One of those who voted “no” was Heather Holden, who had not attended a board meeting since October. Youngberg raised the question of whether Holden should still even be on the board, given that she had missed five meetings before yesterday’s vote.
“We have spoken with management and are looking at a number of options for challenging this decision,” said Youngberg.
“One of those will be to appeal directly to the public and cultural and heritage groups that have an interest in preserving the history of Vancouver, and the public record of British Columbia.”
CUPE 391’s presentation to the board included the tabling of a petition to save the bindery, which has so far drawn more than 1,000 signatures.
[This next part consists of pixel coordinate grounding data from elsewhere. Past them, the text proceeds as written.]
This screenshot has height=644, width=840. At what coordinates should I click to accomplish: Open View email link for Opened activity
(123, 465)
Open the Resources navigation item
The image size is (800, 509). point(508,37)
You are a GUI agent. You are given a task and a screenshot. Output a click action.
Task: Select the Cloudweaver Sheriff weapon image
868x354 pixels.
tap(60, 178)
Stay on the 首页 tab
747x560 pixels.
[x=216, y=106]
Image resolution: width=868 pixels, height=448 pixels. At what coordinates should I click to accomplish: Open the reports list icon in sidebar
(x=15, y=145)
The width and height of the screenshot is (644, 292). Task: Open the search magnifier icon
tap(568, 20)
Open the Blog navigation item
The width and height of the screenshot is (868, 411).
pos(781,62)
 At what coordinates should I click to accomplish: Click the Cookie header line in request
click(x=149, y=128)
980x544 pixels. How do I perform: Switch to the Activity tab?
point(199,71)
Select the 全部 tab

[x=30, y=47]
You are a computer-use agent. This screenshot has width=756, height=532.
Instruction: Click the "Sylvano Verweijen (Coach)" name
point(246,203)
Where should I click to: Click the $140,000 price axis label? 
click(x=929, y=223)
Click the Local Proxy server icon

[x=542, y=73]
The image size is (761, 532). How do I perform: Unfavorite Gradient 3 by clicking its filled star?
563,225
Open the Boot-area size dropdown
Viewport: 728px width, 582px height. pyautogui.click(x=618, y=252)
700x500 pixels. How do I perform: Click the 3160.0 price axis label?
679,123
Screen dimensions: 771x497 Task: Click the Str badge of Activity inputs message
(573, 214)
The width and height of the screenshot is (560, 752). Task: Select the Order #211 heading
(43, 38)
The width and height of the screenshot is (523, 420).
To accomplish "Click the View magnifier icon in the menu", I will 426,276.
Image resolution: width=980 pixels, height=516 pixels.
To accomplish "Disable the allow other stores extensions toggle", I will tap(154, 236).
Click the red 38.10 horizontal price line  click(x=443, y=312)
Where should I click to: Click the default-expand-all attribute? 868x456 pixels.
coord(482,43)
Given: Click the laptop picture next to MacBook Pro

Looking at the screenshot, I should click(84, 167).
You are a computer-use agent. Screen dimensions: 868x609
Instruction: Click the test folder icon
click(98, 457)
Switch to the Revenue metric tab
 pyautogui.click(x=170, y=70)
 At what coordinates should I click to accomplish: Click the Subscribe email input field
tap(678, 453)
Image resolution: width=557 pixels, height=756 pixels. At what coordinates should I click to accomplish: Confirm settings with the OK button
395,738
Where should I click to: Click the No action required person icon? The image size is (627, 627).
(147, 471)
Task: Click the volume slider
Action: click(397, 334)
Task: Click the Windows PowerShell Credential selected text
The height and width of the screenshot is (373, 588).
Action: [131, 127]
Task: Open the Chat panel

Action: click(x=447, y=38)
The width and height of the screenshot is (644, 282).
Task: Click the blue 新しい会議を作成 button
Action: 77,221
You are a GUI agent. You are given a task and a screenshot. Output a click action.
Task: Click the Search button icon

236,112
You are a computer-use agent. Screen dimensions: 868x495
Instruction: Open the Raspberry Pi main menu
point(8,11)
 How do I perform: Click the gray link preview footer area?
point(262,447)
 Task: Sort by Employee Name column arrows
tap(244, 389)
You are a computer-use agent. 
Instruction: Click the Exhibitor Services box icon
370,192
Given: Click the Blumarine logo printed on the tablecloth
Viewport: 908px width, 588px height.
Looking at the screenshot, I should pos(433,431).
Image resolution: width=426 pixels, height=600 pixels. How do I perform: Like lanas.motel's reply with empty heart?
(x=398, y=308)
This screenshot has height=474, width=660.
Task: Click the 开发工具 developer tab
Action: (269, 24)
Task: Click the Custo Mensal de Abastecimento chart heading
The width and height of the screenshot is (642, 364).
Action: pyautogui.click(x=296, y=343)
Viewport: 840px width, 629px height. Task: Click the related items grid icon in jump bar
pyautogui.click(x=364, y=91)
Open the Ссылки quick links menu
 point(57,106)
Youngberg is encouraging library patrons and other concerned members of the public to write or e-mail the library board. Letters can be sent to Vancouver Public Library board, 350 West Georgia, Vancouver, BC, V6B 6B1. E-mails can go to email@example.com.
“Please make sure you cc your letter or e-mail to CUPE 391, as the board has previously not received all public correspondence directed to it,” Youngberg added.
The CUPE 391 office is located at 545 West 10th Avenue in Vancouver, V5Z 1K9. The e-mail address is firstname.lastname@example.org.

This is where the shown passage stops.